** What is required **
Copy the following records line for line, changing nothing.
=== Supplied data ===
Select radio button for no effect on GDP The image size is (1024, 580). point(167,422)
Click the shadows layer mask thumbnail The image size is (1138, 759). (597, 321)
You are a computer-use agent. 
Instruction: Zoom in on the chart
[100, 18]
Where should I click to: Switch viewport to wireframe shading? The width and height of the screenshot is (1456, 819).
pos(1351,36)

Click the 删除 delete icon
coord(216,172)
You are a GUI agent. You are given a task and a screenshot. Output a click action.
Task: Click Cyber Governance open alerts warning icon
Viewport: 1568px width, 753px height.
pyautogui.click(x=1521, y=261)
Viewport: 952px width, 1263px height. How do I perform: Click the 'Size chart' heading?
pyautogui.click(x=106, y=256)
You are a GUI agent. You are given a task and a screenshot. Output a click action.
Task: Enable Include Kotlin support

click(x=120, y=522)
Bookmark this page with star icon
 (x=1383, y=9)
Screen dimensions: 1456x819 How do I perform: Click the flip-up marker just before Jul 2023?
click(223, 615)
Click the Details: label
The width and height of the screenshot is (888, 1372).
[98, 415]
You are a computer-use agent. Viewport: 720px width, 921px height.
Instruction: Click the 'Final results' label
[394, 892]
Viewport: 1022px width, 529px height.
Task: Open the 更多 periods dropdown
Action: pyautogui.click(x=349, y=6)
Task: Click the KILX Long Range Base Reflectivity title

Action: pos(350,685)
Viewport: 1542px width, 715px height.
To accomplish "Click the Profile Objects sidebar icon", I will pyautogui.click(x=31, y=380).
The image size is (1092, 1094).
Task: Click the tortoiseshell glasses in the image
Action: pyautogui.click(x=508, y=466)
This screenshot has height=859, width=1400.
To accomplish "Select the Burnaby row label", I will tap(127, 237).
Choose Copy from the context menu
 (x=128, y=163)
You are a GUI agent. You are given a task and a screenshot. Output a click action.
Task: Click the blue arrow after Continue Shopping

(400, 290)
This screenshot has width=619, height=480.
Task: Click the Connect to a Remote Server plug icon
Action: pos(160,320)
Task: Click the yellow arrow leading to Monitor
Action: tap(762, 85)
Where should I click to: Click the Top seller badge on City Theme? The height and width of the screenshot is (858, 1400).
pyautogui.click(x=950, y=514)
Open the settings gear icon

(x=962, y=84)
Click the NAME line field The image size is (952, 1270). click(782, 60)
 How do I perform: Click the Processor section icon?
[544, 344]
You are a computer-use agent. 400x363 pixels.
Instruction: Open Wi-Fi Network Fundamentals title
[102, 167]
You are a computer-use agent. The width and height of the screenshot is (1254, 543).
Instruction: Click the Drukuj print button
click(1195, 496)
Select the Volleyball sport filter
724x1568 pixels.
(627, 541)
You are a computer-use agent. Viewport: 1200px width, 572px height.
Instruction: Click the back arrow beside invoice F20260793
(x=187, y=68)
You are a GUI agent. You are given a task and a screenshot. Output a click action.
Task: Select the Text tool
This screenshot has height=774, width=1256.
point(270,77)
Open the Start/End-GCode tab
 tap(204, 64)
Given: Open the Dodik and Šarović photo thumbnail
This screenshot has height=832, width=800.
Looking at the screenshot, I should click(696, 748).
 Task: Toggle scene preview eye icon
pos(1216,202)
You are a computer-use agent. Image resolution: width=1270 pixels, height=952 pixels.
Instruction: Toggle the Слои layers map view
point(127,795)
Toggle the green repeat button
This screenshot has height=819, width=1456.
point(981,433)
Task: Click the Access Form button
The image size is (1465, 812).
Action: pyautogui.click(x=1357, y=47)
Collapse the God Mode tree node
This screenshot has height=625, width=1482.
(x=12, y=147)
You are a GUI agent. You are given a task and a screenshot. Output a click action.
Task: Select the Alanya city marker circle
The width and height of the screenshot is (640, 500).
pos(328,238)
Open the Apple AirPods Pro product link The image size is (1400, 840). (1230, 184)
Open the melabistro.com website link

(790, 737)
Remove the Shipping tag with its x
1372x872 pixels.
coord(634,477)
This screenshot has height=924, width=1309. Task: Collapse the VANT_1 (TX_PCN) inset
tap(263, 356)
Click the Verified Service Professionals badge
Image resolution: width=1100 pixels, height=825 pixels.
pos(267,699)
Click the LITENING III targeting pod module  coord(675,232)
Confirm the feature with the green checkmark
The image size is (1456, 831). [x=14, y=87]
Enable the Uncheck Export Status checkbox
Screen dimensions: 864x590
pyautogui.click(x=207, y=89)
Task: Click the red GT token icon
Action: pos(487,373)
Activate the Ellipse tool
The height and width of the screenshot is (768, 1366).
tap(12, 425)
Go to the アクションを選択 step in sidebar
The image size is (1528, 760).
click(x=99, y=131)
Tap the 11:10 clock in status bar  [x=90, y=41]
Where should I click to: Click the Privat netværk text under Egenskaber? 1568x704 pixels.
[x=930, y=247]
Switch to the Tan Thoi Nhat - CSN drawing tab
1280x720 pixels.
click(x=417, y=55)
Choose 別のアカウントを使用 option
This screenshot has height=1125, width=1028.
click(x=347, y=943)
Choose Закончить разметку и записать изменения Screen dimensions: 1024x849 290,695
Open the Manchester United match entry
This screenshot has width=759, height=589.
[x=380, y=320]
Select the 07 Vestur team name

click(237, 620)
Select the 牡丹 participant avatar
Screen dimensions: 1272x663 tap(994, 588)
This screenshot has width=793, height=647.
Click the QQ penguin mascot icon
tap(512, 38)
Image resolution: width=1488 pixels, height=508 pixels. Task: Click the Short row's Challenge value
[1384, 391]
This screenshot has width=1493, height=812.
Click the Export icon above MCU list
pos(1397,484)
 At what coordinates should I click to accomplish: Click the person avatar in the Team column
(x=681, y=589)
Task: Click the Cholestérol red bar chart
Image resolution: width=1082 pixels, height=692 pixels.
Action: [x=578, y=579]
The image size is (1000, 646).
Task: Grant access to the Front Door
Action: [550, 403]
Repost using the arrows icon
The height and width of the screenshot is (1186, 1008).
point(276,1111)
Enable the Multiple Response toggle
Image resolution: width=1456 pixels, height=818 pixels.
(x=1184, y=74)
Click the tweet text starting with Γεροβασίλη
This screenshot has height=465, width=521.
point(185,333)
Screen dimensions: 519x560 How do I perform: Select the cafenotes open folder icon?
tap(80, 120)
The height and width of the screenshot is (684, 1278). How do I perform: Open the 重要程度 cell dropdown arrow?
===
** Answer in full **
Select radio button for no effect on GDP The image size is (1024, 580). point(167,422)
Click the shadows layer mask thumbnail The image size is (1138, 759). (597, 321)
You are a computer-use agent. 
Instruction: Zoom in on the chart
[100, 18]
Where should I click to: Switch viewport to wireframe shading? The width and height of the screenshot is (1456, 819).
pos(1351,36)

Click the 删除 delete icon
coord(216,172)
You are a GUI agent. You are given a task and a screenshot. Output a click action.
Task: Click Cyber Governance open alerts warning icon
Viewport: 1568px width, 753px height.
pyautogui.click(x=1521, y=261)
Viewport: 952px width, 1263px height. How do I perform: Click the 'Size chart' heading?
pyautogui.click(x=106, y=256)
You are a GUI agent. You are given a task and a screenshot. Output a click action.
Task: Enable Include Kotlin support

click(x=120, y=522)
Bookmark this page with star icon
 (x=1383, y=9)
Screen dimensions: 1456x819 How do I perform: Click the flip-up marker just before Jul 2023?
click(223, 615)
Click the Details: label
The width and height of the screenshot is (888, 1372).
[98, 415]
You are a computer-use agent. Viewport: 720px width, 921px height.
Instruction: Click the 'Final results' label
[394, 892]
Viewport: 1022px width, 529px height.
Task: Open the 更多 periods dropdown
Action: pyautogui.click(x=349, y=6)
Task: Click the KILX Long Range Base Reflectivity title

Action: pos(350,685)
Viewport: 1542px width, 715px height.
To accomplish "Click the Profile Objects sidebar icon", I will pyautogui.click(x=31, y=380).
The image size is (1092, 1094).
Task: Click the tortoiseshell glasses in the image
Action: pyautogui.click(x=508, y=466)
This screenshot has height=859, width=1400.
To accomplish "Select the Burnaby row label", I will tap(127, 237).
Choose Copy from the context menu
 (x=128, y=163)
You are a GUI agent. You are given a task and a screenshot. Output a click action.
Task: Click the blue arrow after Continue Shopping

(400, 290)
This screenshot has width=619, height=480.
Task: Click the Connect to a Remote Server plug icon
Action: pos(160,320)
Task: Click the yellow arrow leading to Monitor
Action: tap(762, 85)
Where should I click to: Click the Top seller badge on City Theme? The height and width of the screenshot is (858, 1400).
pyautogui.click(x=950, y=514)
Open the settings gear icon

(x=962, y=84)
Click the NAME line field The image size is (952, 1270). click(782, 60)
 How do I perform: Click the Processor section icon?
[544, 344]
You are a computer-use agent. 400x363 pixels.
Instruction: Open Wi-Fi Network Fundamentals title
[102, 167]
You are a computer-use agent. The width and height of the screenshot is (1254, 543).
Instruction: Click the Drukuj print button
click(1195, 496)
Select the Volleyball sport filter
724x1568 pixels.
(627, 541)
You are a computer-use agent. Viewport: 1200px width, 572px height.
Instruction: Click the back arrow beside invoice F20260793
(x=187, y=68)
You are a GUI agent. You are given a task and a screenshot. Output a click action.
Task: Select the Text tool
This screenshot has height=774, width=1256.
point(270,77)
Open the Start/End-GCode tab
 tap(204, 64)
Given: Open the Dodik and Šarović photo thumbnail
This screenshot has height=832, width=800.
Looking at the screenshot, I should click(696, 748).
 Task: Toggle scene preview eye icon
pos(1216,202)
You are a computer-use agent. Image resolution: width=1270 pixels, height=952 pixels.
Instruction: Toggle the Слои layers map view
point(127,795)
Toggle the green repeat button
This screenshot has height=819, width=1456.
point(981,433)
Task: Click the Access Form button
The image size is (1465, 812).
Action: pyautogui.click(x=1357, y=47)
Collapse the God Mode tree node
This screenshot has height=625, width=1482.
(x=12, y=147)
You are a GUI agent. You are given a task and a screenshot. Output a click action.
Task: Select the Alanya city marker circle
The width and height of the screenshot is (640, 500).
pos(328,238)
Open the Apple AirPods Pro product link The image size is (1400, 840). (1230, 184)
Open the melabistro.com website link

(790, 737)
Remove the Shipping tag with its x
1372x872 pixels.
coord(634,477)
This screenshot has height=924, width=1309. Task: Collapse the VANT_1 (TX_PCN) inset
tap(263, 356)
Click the Verified Service Professionals badge
Image resolution: width=1100 pixels, height=825 pixels.
pos(267,699)
Click the LITENING III targeting pod module  coord(675,232)
Confirm the feature with the green checkmark
The image size is (1456, 831). [x=14, y=87]
Enable the Uncheck Export Status checkbox
Screen dimensions: 864x590
pyautogui.click(x=207, y=89)
Task: Click the red GT token icon
Action: pos(487,373)
Activate the Ellipse tool
The height and width of the screenshot is (768, 1366).
tap(12, 425)
Go to the アクションを選択 step in sidebar
The image size is (1528, 760).
click(x=99, y=131)
Tap the 11:10 clock in status bar  [x=90, y=41]
Where should I click to: Click the Privat netværk text under Egenskaber? 1568x704 pixels.
[x=930, y=247]
Switch to the Tan Thoi Nhat - CSN drawing tab
1280x720 pixels.
click(x=417, y=55)
Choose 別のアカウントを使用 option
This screenshot has height=1125, width=1028.
click(x=347, y=943)
Choose Закончить разметку и записать изменения Screen dimensions: 1024x849 290,695
Open the Manchester United match entry
This screenshot has width=759, height=589.
[x=380, y=320]
Select the 07 Vestur team name

click(237, 620)
Select the 牡丹 participant avatar
Screen dimensions: 1272x663 tap(994, 588)
This screenshot has width=793, height=647.
Click the QQ penguin mascot icon
tap(512, 38)
Image resolution: width=1488 pixels, height=508 pixels. Task: Click the Short row's Challenge value
[1384, 391]
This screenshot has width=1493, height=812.
Click the Export icon above MCU list
pos(1397,484)
 At what coordinates should I click to accomplish: Click the person avatar in the Team column
(x=681, y=589)
Task: Click the Cholestérol red bar chart
Image resolution: width=1082 pixels, height=692 pixels.
Action: [x=578, y=579]
The image size is (1000, 646).
Task: Grant access to the Front Door
Action: [550, 403]
Repost using the arrows icon
The height and width of the screenshot is (1186, 1008).
point(276,1111)
Enable the Multiple Response toggle
Image resolution: width=1456 pixels, height=818 pixels.
(x=1184, y=74)
Click the tweet text starting with Γεροβασίλη
This screenshot has height=465, width=521.
point(185,333)
Screen dimensions: 519x560 How do I perform: Select the cafenotes open folder icon?
tap(80, 120)
The height and width of the screenshot is (684, 1278). How do I perform: Open the 重要程度 cell dropdown arrow?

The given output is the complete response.